Chances are that when you were a kid, television was limited to a few hours a week of shows like Sesame Street and Saturday morning cartoons. With the advent of channels like The Cartoon Network and Nickelodeon, kids can watch TV 24-7. With all of these options, today's parents have a much tougher job than ours did. The question for most parents isn't Should we or shouldn't we? but How much is too much and how guilty should I feel? Here are the pros and cons of television and how to make peace with it in your house.

What's good about TV

  • TV can encourage reading. On shows like Sesame Street, books are heavily promoted, notes Daniel Anderson, PhD, professor of psychology at University of Massachusetts.
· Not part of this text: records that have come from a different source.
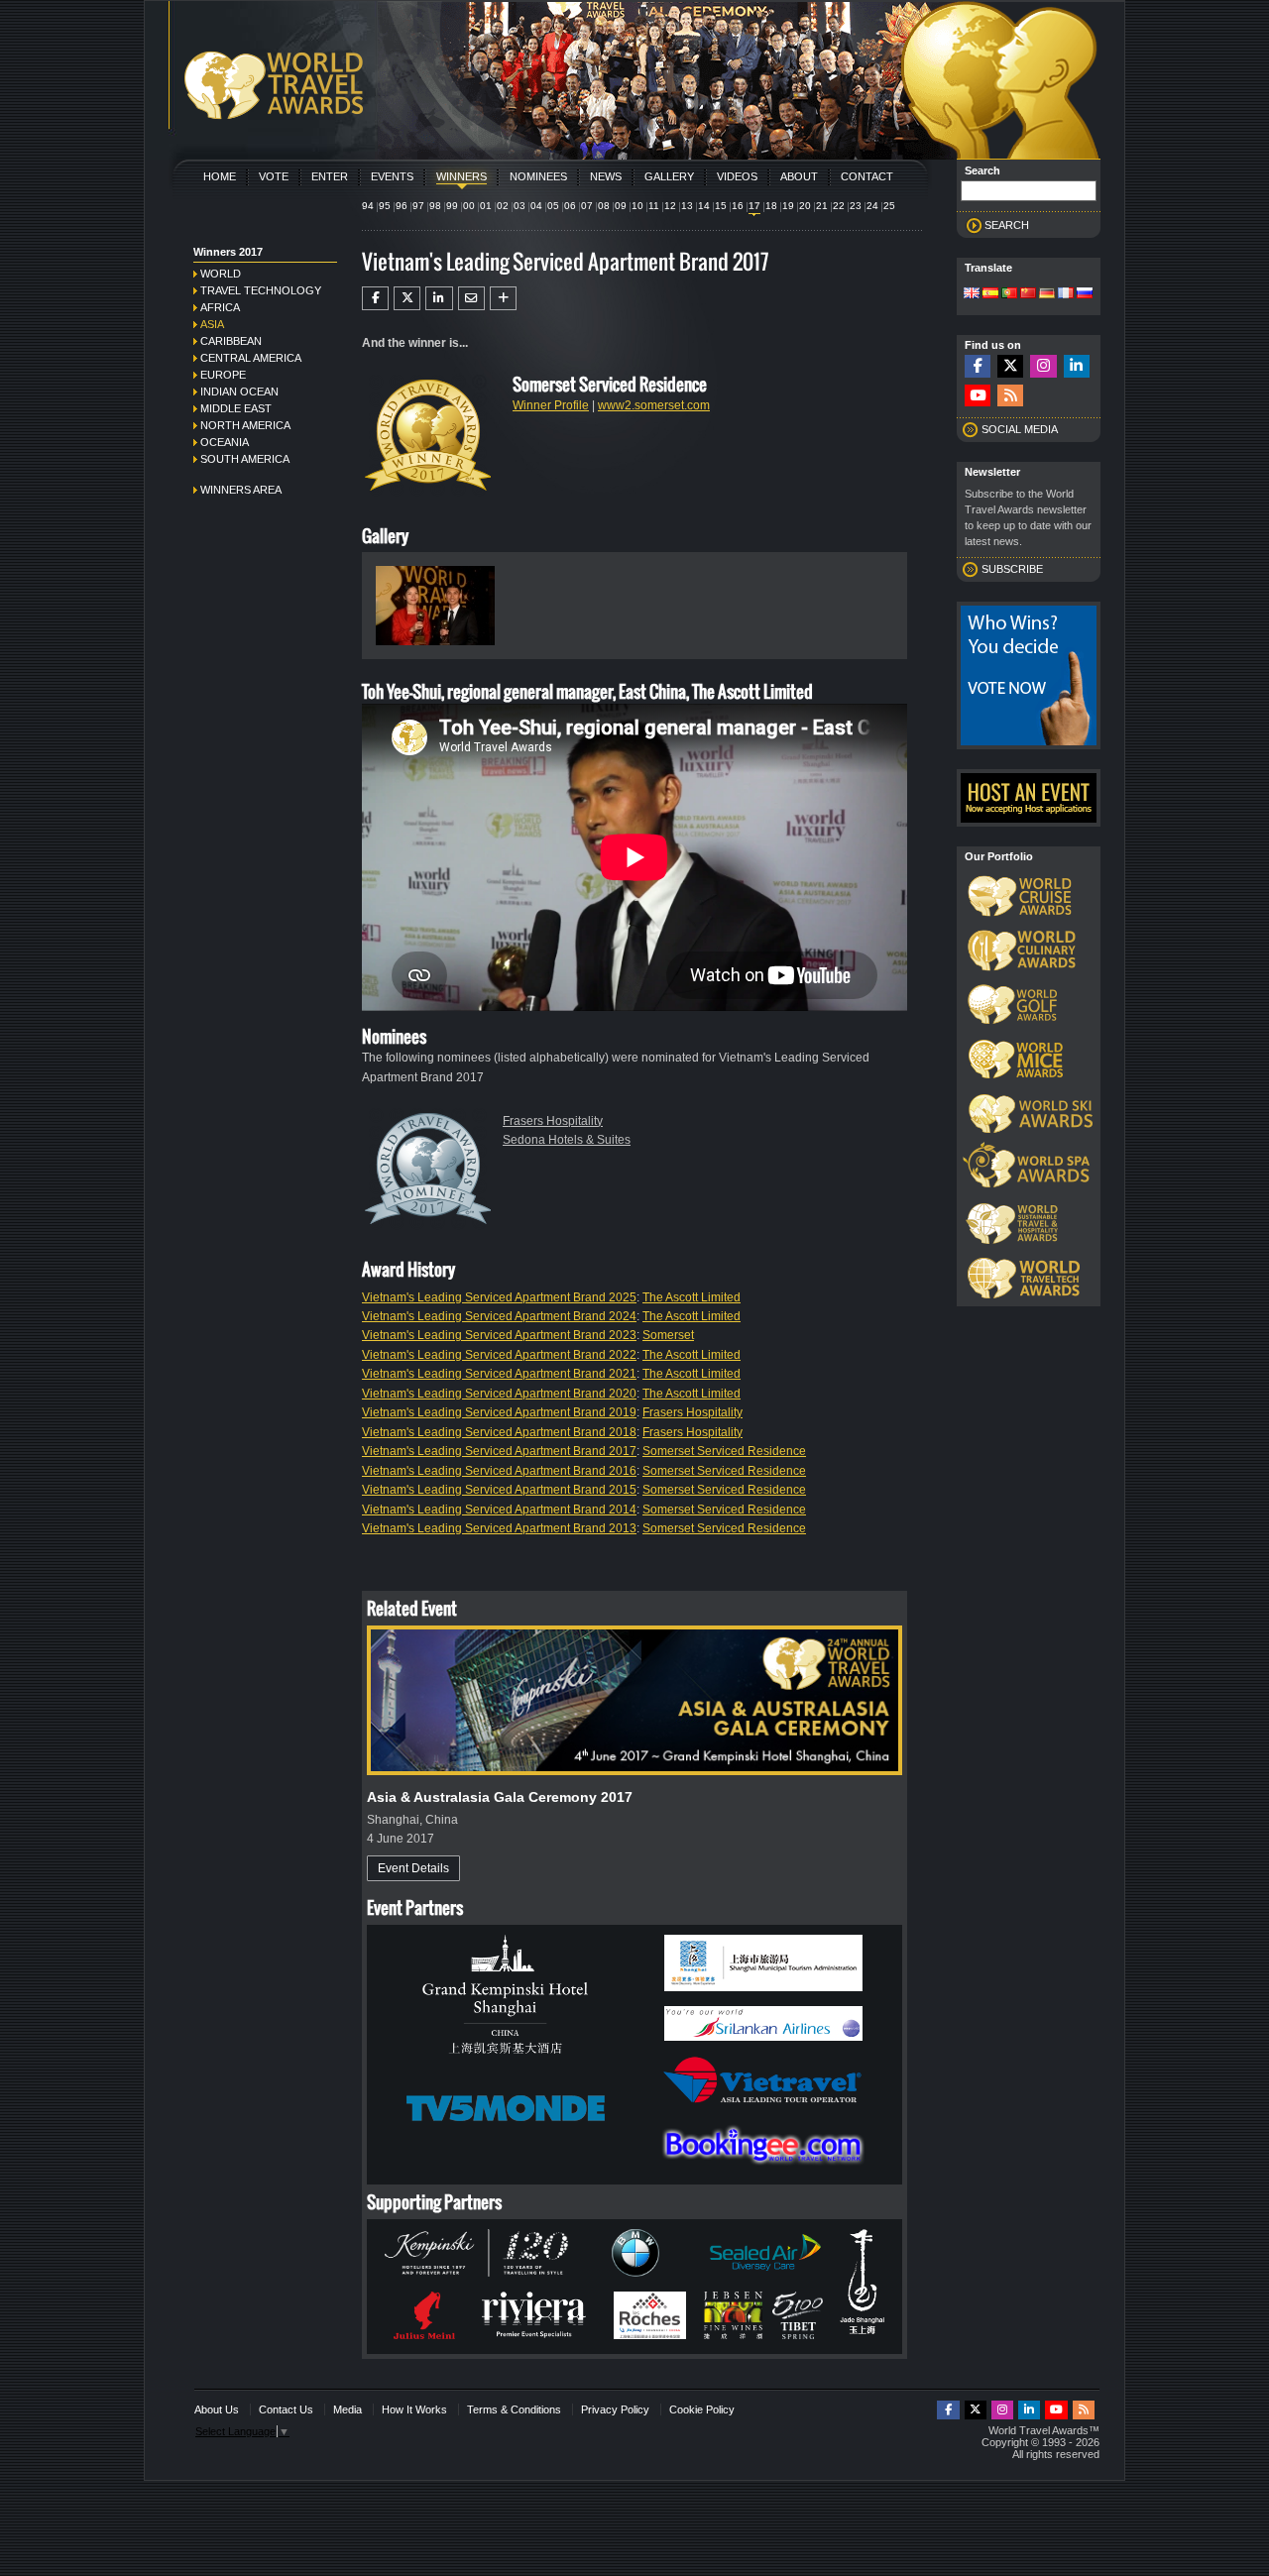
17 (754, 205)
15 (721, 205)
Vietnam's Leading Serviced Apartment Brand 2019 (499, 1412)
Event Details (413, 1868)
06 (570, 205)
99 (452, 205)
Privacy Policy (615, 2409)
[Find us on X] (1010, 366)
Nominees (538, 176)
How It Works (414, 2409)
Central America (250, 358)
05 (553, 205)
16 (738, 205)
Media (347, 2409)
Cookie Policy (702, 2409)
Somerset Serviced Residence (724, 1451)
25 (889, 205)
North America (245, 425)
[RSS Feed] (1010, 396)
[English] (972, 294)
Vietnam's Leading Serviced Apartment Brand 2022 (499, 1355)
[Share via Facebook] (375, 298)
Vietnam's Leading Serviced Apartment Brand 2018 (499, 1432)
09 (621, 205)
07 (587, 205)
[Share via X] (407, 298)
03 (519, 205)
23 (856, 205)
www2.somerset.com (654, 405)
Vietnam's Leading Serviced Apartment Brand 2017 (499, 1451)
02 (503, 205)
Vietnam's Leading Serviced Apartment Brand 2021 (499, 1374)
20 (805, 205)
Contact (867, 176)
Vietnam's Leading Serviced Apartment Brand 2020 (499, 1393)
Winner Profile (551, 405)
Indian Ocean (239, 391)
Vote (273, 176)
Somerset (668, 1335)
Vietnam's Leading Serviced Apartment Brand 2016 (499, 1471)
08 (604, 205)
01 (486, 205)
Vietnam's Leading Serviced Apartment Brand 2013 (499, 1528)
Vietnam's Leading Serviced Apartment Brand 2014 (499, 1509)
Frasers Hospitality (553, 1121)
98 (435, 205)
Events (392, 176)
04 (536, 205)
Plus, a child gets interested in a character like Arthur, and he wants to read books about him too.
  • Kids who watch educational shows may do better in school. One study found that kids who watched Sesame Street in the '80s did better academically in high school than kids who didn't. Anderson speculates that these kids entered first grade with some basic knowledge, which made them enthusiastic and confident about school. Getting off to a good start had a positive effect on their entire academic experience.
  • TV provides a window into world. For example, if your child has never seen an elephant or a lion, watching a nature show about wild animals is a very effective way of learning about them, notes Anderson.

What's bad about TV

  • It stifles creativity. Kids who watch too much TV are less able to use their own mind to create something out of nothing, says Jane Healy, PhD, author of Endangered Minds: Why Children Don't Think -- and What We Can Do About It. When they play make-believe, the play tends to be based on their favorite shows.
  • It inhibits language development. Even the better shows rely on visuals at the expense of talk, says Healy. When kids start school, they're expected to pay attention and process information without the benefit of dancing Muppets. Kids who are used to TV may have a hard time making the transition.
  • TV is addictive. The average American child watches three hours a day of TV. Time spent watching TV is time robbed from other important activities like reading, make-believe play, and interacting with parents.
  • The things kids learn on TV do not translate into academic success. Frank Vespe, executive director of the TV TurnOff Network, points out that according to a study conducted by the National Association of Educational Programs, kids who watched the least TV did the best on standardized tests in fourth grade.